(Records of finding words and elements)
────────────────
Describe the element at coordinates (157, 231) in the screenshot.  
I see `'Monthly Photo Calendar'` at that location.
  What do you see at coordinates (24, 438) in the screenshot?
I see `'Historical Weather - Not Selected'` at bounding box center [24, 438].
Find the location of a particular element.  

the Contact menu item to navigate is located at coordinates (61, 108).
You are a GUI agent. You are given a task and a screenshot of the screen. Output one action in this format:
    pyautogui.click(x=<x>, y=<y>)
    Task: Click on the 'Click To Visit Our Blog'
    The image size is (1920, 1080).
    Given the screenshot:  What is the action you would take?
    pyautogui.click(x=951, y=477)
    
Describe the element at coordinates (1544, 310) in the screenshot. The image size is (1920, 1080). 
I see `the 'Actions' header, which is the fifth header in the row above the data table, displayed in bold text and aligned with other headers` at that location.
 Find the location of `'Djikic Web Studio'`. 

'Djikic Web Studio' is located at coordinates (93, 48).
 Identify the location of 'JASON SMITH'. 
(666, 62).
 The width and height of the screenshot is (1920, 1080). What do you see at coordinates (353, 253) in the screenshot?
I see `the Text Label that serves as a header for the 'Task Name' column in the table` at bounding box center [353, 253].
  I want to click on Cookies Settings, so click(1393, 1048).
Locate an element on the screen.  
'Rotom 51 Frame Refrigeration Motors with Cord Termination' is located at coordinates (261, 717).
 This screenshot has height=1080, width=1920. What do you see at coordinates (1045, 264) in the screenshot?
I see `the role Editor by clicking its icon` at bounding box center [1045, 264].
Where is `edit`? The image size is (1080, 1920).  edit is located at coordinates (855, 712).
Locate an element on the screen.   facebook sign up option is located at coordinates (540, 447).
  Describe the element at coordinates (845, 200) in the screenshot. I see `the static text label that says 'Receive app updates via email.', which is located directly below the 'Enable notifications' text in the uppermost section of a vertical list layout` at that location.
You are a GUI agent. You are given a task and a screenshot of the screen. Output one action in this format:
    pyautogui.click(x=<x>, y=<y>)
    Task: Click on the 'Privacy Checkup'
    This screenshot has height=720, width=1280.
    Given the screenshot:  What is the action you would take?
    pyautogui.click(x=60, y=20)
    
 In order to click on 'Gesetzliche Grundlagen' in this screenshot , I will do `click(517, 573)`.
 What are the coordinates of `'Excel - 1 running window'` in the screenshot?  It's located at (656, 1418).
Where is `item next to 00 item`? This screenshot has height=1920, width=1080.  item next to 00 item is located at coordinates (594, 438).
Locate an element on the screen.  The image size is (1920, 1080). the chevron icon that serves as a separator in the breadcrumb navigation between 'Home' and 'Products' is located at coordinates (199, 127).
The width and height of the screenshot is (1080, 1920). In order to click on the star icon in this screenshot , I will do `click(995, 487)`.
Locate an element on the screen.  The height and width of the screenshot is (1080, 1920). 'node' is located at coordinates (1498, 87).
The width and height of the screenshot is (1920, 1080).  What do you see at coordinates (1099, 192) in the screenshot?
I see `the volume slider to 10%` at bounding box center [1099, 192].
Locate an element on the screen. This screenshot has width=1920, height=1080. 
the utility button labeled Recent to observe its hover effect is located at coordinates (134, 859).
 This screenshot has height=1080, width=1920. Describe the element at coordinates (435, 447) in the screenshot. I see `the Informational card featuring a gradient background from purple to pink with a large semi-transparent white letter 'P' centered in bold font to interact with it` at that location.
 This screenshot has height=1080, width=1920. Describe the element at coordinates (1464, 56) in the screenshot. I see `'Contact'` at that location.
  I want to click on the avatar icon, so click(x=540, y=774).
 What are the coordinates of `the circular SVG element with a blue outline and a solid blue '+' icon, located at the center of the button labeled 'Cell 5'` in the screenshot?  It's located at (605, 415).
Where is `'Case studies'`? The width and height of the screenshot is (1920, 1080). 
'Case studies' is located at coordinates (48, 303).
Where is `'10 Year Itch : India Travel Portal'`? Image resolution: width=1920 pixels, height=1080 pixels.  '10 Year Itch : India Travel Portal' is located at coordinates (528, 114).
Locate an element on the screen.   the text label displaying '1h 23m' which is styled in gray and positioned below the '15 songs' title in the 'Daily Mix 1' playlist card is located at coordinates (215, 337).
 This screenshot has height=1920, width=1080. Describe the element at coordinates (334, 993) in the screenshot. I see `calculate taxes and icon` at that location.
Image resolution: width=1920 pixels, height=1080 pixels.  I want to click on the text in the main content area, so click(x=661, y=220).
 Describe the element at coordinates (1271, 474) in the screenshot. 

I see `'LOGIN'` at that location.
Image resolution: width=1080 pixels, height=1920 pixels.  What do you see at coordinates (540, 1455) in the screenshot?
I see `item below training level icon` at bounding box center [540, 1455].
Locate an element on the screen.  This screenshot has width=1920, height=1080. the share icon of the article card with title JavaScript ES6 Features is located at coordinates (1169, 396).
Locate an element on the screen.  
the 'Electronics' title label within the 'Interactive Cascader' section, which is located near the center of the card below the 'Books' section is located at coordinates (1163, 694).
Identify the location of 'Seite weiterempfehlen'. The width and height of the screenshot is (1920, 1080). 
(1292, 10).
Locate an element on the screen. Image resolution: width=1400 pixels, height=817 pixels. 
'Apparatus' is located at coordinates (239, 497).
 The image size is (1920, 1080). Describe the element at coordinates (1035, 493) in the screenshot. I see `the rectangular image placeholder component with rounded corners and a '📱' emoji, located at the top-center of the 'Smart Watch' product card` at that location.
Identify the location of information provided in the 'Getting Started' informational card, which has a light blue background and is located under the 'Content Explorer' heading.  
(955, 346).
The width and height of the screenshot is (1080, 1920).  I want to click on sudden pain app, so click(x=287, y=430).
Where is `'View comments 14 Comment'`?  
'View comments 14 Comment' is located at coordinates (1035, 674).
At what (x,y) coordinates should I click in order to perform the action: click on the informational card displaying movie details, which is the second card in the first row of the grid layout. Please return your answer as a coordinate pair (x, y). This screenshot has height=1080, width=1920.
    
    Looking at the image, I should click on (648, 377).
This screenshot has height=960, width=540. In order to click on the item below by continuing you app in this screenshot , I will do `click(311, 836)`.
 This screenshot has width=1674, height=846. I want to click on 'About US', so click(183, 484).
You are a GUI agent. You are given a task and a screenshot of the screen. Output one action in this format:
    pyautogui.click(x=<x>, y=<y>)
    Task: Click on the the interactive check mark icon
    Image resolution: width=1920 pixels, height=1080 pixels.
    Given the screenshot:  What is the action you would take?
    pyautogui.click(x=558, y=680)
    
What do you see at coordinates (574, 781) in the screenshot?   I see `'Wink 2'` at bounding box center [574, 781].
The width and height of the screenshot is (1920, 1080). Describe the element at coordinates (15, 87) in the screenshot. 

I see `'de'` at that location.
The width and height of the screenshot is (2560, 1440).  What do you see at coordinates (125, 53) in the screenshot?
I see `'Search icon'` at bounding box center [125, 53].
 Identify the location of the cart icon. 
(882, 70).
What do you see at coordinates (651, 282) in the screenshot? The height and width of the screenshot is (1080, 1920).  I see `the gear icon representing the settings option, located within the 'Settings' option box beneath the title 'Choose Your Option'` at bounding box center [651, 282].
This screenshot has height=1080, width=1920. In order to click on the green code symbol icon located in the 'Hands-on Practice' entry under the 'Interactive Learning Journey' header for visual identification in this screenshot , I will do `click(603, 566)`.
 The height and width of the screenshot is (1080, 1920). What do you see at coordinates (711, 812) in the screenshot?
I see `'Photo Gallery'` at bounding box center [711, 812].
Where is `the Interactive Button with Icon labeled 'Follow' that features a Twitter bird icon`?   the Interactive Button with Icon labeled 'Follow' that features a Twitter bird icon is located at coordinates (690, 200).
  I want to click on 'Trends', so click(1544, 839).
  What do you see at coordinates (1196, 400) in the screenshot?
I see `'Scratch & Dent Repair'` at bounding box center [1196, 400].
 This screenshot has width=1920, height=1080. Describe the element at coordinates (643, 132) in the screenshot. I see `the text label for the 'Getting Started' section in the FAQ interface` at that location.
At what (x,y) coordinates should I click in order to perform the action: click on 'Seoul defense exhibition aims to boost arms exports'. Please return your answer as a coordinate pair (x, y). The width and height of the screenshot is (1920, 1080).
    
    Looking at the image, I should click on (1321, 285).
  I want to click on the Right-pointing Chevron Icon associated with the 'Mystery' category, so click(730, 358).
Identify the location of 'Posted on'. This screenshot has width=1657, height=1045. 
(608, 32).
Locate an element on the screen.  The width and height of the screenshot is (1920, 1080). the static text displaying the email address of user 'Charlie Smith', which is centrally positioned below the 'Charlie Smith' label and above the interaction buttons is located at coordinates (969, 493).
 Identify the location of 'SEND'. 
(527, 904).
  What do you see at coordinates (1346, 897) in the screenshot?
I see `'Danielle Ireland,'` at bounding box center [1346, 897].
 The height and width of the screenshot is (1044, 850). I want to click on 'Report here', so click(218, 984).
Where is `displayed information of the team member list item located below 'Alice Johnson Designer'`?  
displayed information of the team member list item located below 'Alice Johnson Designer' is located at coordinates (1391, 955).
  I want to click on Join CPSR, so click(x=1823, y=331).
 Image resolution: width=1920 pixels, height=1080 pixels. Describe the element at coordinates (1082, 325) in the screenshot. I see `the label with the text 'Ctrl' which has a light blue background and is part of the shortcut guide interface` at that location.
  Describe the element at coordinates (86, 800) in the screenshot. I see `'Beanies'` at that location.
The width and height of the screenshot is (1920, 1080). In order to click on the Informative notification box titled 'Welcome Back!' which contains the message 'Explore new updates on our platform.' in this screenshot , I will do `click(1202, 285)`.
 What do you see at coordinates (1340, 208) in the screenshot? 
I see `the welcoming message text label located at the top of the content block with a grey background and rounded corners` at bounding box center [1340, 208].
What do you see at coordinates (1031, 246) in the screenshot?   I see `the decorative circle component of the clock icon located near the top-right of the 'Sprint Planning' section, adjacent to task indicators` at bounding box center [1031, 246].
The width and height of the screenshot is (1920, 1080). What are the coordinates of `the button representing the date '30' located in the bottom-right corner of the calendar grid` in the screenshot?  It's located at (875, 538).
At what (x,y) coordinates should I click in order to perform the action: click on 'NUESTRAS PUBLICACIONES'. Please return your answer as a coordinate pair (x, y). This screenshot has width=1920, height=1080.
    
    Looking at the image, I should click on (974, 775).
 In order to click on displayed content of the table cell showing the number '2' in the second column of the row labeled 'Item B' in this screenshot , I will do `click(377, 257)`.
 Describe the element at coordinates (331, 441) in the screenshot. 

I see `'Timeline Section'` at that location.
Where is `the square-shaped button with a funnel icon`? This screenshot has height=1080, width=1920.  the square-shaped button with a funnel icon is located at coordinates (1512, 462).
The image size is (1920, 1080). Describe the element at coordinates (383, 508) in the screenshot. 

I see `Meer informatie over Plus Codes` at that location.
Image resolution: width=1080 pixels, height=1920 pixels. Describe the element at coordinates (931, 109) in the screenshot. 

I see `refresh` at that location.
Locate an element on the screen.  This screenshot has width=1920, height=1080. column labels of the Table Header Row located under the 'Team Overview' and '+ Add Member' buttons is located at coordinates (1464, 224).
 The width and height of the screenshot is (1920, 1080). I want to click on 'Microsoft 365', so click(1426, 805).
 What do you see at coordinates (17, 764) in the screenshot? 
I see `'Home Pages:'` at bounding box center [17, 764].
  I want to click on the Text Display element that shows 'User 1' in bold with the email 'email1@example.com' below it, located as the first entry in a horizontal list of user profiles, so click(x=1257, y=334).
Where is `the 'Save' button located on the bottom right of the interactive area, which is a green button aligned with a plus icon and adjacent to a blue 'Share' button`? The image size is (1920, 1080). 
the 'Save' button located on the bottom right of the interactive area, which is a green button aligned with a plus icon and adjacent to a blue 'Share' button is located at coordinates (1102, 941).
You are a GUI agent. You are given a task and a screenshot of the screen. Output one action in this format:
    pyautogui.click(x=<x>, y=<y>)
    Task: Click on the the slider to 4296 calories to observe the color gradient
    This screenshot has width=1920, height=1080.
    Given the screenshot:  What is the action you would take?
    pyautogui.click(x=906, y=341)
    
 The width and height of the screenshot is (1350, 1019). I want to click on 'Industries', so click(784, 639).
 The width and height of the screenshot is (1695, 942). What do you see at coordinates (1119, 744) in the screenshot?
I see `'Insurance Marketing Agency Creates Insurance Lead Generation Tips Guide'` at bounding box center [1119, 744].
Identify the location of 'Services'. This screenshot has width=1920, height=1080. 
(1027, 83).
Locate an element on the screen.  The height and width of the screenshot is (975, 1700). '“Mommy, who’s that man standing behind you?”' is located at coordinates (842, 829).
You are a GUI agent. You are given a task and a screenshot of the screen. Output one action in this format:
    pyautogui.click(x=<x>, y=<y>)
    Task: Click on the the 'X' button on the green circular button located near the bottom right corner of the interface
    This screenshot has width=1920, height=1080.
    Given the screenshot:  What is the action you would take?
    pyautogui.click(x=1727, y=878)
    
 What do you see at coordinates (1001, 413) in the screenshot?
────────────────
— The problem —
Arrange as a numbered list everything from the line containing "Identify the location of 'JASON SMITH'." down to the line containing "at (656, 1418).", leaving out blank lines.

— Problem solution —
1.  Identify the location of 'JASON SMITH'. 
2. (666, 62).
3.  The width and height of the screenshot is (1920, 1080). What do you see at coordinates (353, 253) in the screenshot?
4. I see `the Text Label that serves as a header for the 'Task Name' column in the table` at bounding box center [353, 253].
5.   I want to click on Cookies Settings, so click(1393, 1048).
6. Locate an element on the screen.  
7. 'Rotom 51 Frame Refrigeration Motors with Cord Termination' is located at coordinates (261, 717).
8.  This screenshot has height=1080, width=1920. What do you see at coordinates (1045, 264) in the screenshot?
9. I see `the role Editor by clicking its icon` at bounding box center [1045, 264].
10. Where is `edit`? The image size is (1080, 1920).  edit is located at coordinates (855, 712).
11. Locate an element on the screen.   facebook sign up option is located at coordinates (540, 447).
12.   Describe the element at coordinates (845, 200) in the screenshot. I see `the static text label that says 'Receive app updates via email.', which is located directly below the 'Enable notifications' text in the uppermost section of a vertical list layout` at that location.
13. You are a GUI agent. You are given a task and a screenshot of the screen. Output one action in this format:
14.     pyautogui.click(x=<x>, y=<y>)
15.     Task: Click on the 'Privacy Checkup'
16.     This screenshot has height=720, width=1280.
17.     Given the screenshot:  What is the action you would take?
18.     pyautogui.click(x=60, y=20)
19.  In order to click on 'Gesetzliche Grundlagen' in this screenshot , I will do `click(517, 573)`.
20.  What are the coordinates of `'Excel - 1 running window'` in the screenshot?  It's located at (656, 1418).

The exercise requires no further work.